最高だったマンCの来日。マリノス戦はピッチ内外で大成功。その理由を様々な視点で解説する

今夏、プレミアリーグ王者のマンチェスター・シティが横浜F・マリノスと対戦する「EUROJAPAN CUP」に参加するために来日した。試合結果は3-1でシティが勝利。強さを見せつけたが、決して一方的という内容でもなくマリノスの選手たちも善戦していた。ピッチ内外において見どころの多かった一戦やこの夏のプレシーズンマッチ全般について今回は解説する。(取材・文:内藤秀明)
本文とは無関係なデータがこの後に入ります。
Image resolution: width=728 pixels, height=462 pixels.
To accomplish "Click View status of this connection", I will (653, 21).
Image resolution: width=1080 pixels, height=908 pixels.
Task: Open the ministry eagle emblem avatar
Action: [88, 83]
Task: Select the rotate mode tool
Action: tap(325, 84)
text by 内藤秀明 photo by Getty Images

ピッチ外も最高の内容

0729mancity_getty
横浜F・マリノスと対戦したマンチェスター・シティ【写真:Getty Images】

 まず初めに筆者から多くの方々にお礼を申し上げたい。まずはマンチェスター・シティという世界最高峰のクラブを日本に招致し、試合前には最高の煽り動画を作るなど我々の気分を盛り上げ、つつがなく運営した運営会社の皆様。そして親善試合にも関わらず最高の強度の試合を見せてくれた両チームに。あるいはJリーグの時と変わらない雰囲気を作り出してくれた横浜F・マリノスのサポーターの皆様にも感謝の言葉を述べたい。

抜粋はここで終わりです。